Requirement:
Using the HashMap design problem, answer these:
(a) What does get(key) return when the map holds no mapping for the key?
(b) In the example, what does hashMap.get(2) return right after hashMap.put(2, 1)?
(c) What range must all keys and values fall within?

Text passage:
○ ○ ○

706 Design HashMap

706. Design HashMap

1. Question

Design a HashMap without using any built-in hash table libraries.

To be specific, your design should include these functions:

• put(key, value): Insert a (key, value) pair into the HashMap. If the value already exists in the HashMap, update the value.

• get(key): Returns the value to which the specified key is mapped, or -1 if this map contains no mapping for the key.

• remove(key): Remove the mapping for the value key if this map contains the mapping for the key. Example:

MyHashMap hashMap = new MyHashMap();
hashMap.put(1, 1);          
hashMap.put(2, 2);         
hashMap.get(1);            // returns 1
hashMap.get(3);            // returns -1 (not found)
hashMap.put(2, 1);          // update the existing value
hashMap.get(2);            // returns 1 
hashMap.remove(2);          // remove the mapping for 2
hashMap.get(2);            // returns -1 (not found)

Note:

• All keys and values will be in the range of[0, 1000000].

• The number of operations will be in the range of [1, 10000].

• Please do not use the built-in HashMap library.

○ ○ ○

Information shown:
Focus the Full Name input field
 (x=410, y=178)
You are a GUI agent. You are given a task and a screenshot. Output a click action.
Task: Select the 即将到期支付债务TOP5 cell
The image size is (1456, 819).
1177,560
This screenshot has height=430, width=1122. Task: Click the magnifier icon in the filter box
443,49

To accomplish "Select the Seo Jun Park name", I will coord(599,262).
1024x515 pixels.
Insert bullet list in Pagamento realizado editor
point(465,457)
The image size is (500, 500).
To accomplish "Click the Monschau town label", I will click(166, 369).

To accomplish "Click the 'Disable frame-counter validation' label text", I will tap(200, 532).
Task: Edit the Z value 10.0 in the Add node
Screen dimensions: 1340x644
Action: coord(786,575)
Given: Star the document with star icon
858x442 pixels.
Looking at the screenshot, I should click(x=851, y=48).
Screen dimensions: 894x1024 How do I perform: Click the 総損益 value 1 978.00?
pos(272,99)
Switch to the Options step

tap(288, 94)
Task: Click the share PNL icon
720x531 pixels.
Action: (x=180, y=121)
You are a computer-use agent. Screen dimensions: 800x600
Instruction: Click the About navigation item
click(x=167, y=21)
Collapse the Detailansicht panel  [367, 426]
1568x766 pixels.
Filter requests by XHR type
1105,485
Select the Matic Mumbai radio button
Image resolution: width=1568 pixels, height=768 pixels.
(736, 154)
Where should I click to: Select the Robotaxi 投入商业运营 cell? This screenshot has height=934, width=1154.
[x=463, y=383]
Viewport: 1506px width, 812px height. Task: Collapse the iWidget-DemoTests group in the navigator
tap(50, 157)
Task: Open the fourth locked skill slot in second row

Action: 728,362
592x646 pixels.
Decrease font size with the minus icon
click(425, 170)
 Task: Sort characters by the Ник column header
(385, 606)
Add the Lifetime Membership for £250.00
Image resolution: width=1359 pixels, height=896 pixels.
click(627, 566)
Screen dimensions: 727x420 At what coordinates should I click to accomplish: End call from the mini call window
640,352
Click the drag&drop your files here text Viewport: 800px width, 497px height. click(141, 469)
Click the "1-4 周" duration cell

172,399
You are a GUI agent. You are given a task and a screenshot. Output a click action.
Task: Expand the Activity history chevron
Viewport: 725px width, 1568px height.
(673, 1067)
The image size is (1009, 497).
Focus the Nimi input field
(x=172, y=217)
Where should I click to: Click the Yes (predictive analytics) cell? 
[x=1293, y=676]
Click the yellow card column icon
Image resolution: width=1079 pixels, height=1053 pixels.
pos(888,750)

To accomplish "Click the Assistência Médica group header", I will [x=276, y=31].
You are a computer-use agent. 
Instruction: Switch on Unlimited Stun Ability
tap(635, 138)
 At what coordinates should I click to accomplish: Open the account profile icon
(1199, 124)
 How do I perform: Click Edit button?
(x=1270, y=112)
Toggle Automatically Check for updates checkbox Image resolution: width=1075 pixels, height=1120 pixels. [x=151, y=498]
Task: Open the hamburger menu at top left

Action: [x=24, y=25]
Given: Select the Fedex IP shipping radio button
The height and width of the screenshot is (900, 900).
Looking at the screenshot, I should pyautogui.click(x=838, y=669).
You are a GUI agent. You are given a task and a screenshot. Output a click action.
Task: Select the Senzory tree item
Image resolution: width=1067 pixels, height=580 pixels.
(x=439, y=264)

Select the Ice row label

○ ○ ○

Output for this exercise:
(a) -1
(b) 1
(c) [0, 1000000]